======== Given passage ========

# C.H. Tune and Cummer & Sons (large size)



## embe (Sep 28, 2019)

I thought these were beer bottles but some quick research indicates sodas?  Same lot as the others I picked up, could use a cleaning though.


----------



## Canadacan (Sep 28, 2019)

Those are nice!.. yes definitely soda. You can try using denture tabs to clean, surprisingly they can clean quite a bit. If still hazed after that they would probably require professional tumble polishing.


----------



## CanadianBottles (Sep 28, 2019)

Nice finds!  Great embossing on both.  I've never heard of the denture tab trick, I'll have to try that on some of the stained bottles I have.


----------



## Canadacan (Sep 28, 2019)

CanadianBottles said:


> Nice finds!  Great embossing on both.  I've never heard of the denture tab trick, I'll have to try that on some of the stained bottles I have.



Honestly I doubt it'll work on these old dug bottles, it's probably etched right in like my examples, but the tabs are cheap and even if it improves 20%.

========

Task brief: Condense the paragraph of the bottle thread that begins "Those are nice!" into a short list that keeps its main facts. The material is not required here.

======== Record excerpts ========

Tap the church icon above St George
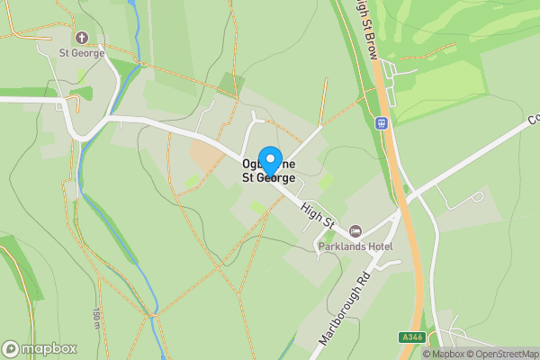(82, 38)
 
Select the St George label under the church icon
(82, 53)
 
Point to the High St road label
(317, 213)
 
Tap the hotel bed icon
(356, 232)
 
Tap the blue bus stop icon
(382, 122)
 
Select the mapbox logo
(40, 348)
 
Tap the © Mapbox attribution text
(444, 354)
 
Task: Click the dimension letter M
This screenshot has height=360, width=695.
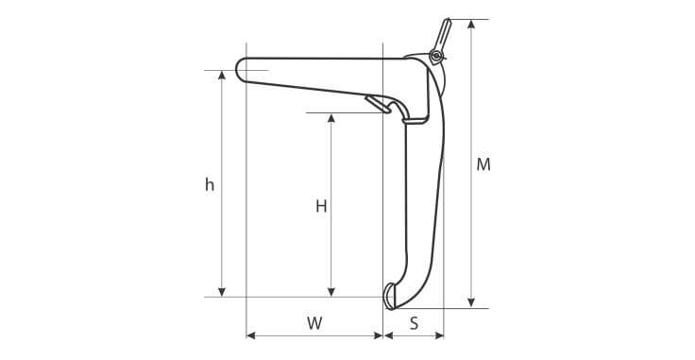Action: [483, 164]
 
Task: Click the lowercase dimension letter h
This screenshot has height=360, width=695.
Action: [210, 184]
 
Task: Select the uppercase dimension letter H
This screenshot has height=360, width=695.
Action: [321, 206]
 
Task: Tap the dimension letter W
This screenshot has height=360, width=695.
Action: [314, 323]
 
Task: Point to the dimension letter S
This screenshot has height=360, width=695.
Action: [414, 323]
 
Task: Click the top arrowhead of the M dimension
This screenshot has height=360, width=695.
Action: [471, 24]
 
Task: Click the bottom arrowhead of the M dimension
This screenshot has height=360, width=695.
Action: [471, 303]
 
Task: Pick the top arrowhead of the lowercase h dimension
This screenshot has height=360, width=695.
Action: [222, 75]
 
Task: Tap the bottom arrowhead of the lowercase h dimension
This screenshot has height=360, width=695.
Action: [222, 292]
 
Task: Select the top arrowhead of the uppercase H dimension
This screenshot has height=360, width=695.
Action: [331, 117]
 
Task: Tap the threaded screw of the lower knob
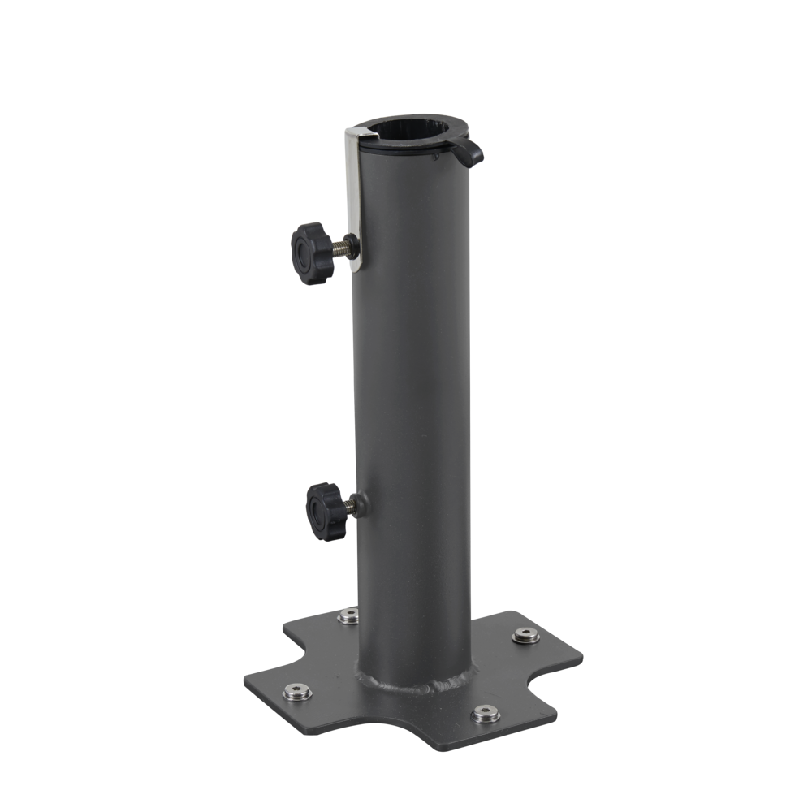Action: pyautogui.click(x=349, y=507)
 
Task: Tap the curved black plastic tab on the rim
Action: pyautogui.click(x=469, y=152)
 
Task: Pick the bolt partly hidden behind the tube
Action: pyautogui.click(x=349, y=615)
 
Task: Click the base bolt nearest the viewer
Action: pyautogui.click(x=486, y=713)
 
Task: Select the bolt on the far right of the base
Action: pyautogui.click(x=525, y=635)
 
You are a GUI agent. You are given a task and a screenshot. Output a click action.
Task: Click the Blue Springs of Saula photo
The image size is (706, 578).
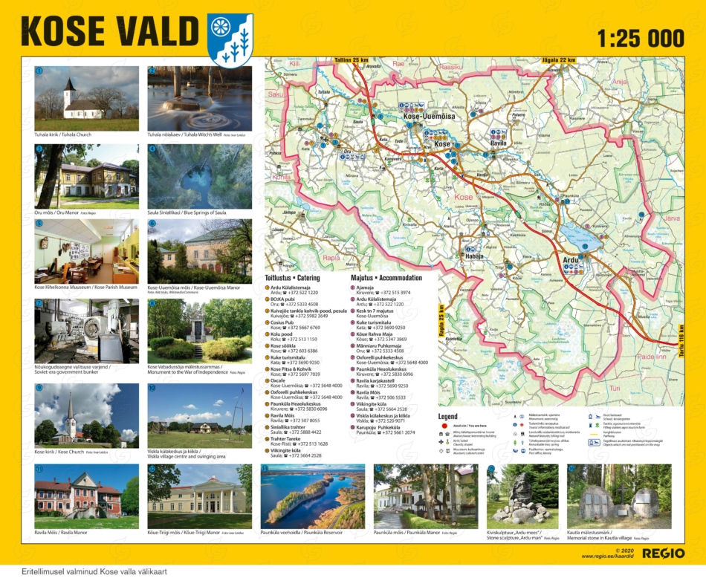199,176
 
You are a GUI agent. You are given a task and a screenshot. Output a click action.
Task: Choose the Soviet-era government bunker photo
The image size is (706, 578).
86,331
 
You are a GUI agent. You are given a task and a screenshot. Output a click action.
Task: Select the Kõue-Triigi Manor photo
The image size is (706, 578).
199,496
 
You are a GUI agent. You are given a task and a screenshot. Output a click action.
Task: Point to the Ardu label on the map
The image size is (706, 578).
571,260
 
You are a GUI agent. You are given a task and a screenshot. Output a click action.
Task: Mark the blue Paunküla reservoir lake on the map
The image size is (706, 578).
583,238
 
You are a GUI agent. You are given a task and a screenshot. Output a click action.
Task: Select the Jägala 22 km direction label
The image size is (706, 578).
559,60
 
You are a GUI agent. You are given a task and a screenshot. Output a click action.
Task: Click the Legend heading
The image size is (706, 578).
448,417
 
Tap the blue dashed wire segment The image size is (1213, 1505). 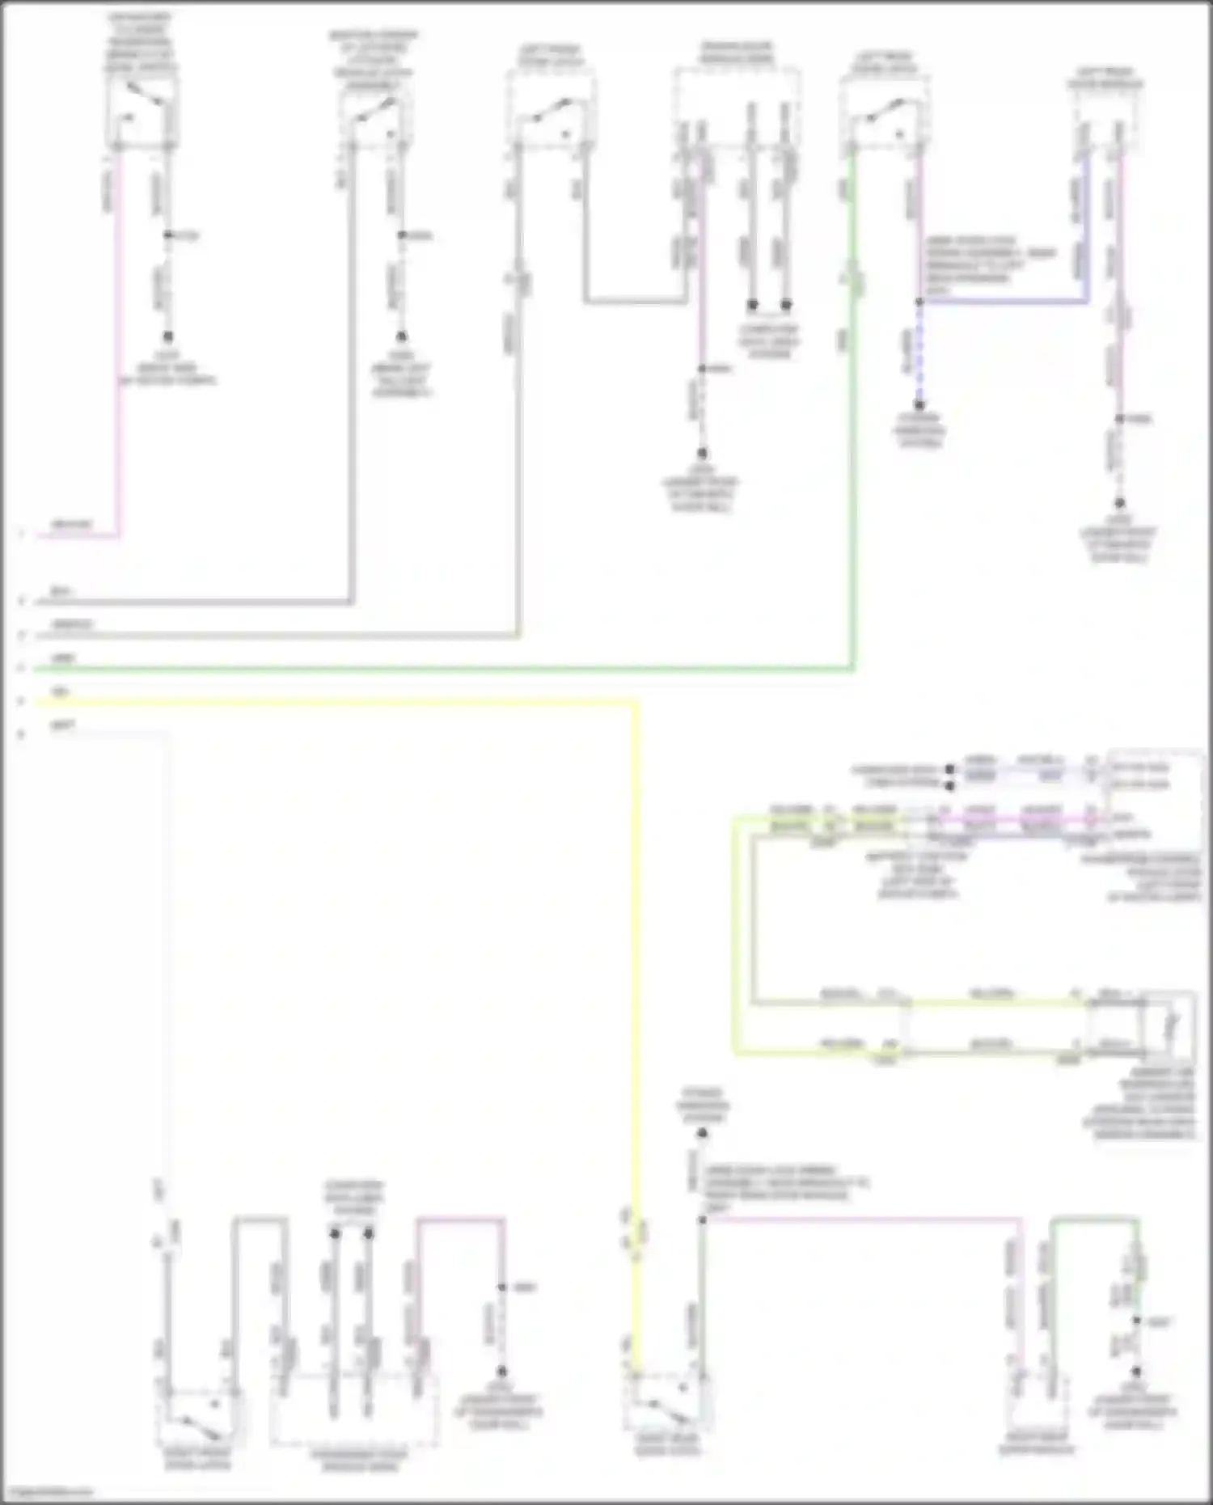(x=919, y=356)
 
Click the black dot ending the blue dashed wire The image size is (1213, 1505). (x=919, y=405)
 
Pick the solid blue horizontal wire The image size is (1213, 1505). (x=1003, y=302)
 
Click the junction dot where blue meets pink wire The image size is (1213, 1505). (x=919, y=302)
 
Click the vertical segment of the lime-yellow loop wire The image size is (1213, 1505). (x=735, y=938)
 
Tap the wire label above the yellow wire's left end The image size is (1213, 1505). (x=60, y=691)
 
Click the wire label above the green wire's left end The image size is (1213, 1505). (x=63, y=658)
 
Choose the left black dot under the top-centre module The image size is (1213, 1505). (x=752, y=305)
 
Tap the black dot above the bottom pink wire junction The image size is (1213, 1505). (x=702, y=1134)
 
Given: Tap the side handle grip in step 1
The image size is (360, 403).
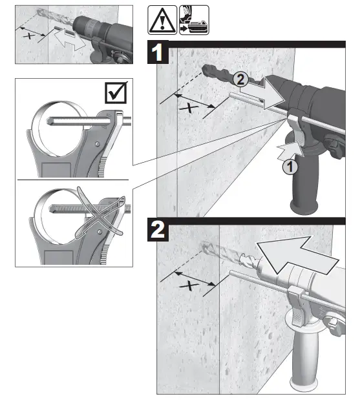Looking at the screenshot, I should point(308,187).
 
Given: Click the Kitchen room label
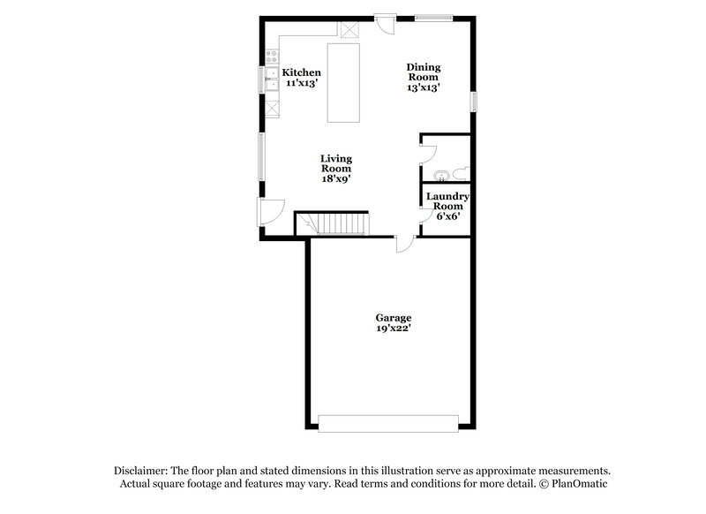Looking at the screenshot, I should [x=301, y=72].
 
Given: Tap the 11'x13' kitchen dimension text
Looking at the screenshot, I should [x=301, y=83].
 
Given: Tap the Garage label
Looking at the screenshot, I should [x=393, y=318].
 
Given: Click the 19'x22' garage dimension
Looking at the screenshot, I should [x=393, y=329].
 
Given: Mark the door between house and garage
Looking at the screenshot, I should [x=405, y=244].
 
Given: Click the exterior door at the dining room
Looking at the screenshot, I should [x=386, y=23].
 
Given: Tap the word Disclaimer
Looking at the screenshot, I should [x=141, y=471].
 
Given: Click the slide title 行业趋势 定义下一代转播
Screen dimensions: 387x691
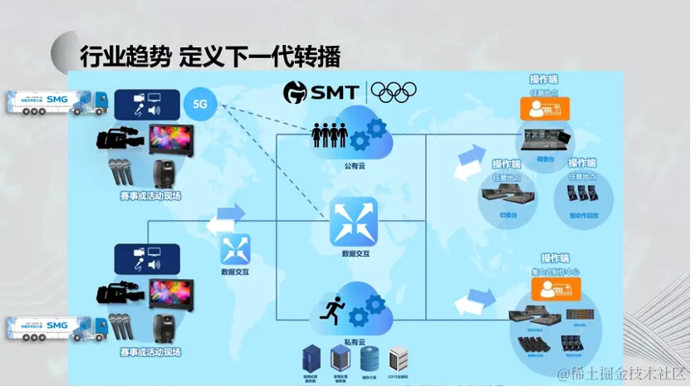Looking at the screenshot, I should click(x=210, y=57).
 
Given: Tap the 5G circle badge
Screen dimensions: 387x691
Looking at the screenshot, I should click(x=199, y=105).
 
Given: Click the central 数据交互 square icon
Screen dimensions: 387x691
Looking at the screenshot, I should click(x=354, y=221).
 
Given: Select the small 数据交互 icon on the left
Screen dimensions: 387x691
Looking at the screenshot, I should click(x=235, y=248).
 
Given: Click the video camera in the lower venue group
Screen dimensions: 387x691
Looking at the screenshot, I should click(x=120, y=293).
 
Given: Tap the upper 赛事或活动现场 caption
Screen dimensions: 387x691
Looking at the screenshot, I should click(x=149, y=197).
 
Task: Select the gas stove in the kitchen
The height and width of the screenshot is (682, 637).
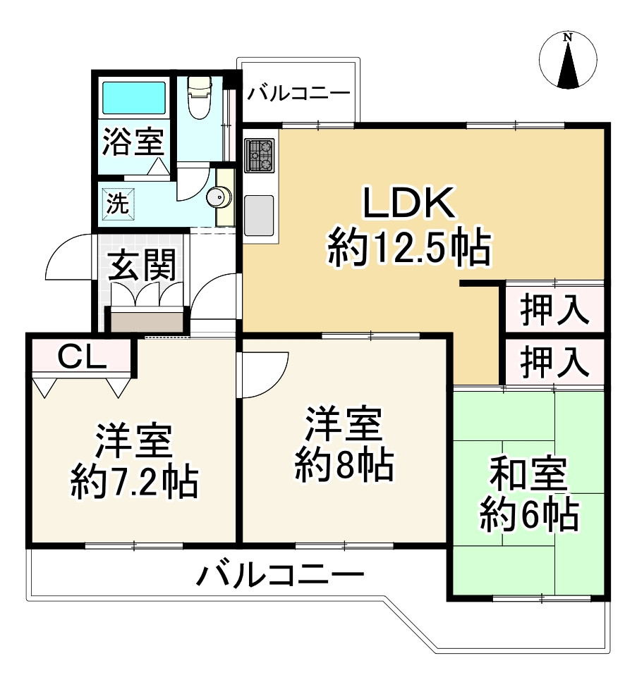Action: click(259, 156)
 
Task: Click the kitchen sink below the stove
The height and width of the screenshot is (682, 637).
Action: click(259, 215)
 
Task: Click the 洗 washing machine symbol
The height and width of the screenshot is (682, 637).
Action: click(118, 204)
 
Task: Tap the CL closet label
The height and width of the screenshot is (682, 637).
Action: click(81, 359)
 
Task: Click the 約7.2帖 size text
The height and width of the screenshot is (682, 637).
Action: click(133, 481)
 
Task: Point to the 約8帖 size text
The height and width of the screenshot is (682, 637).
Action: click(344, 465)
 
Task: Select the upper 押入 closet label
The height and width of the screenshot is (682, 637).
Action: click(554, 311)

========

Output:
- The bottles are definitely soda bottles.
- Denture tabs can be tried for cleaning and can clean surprisingly well.
- Bottles that remain hazy afterward would probably need professional tumble polishing.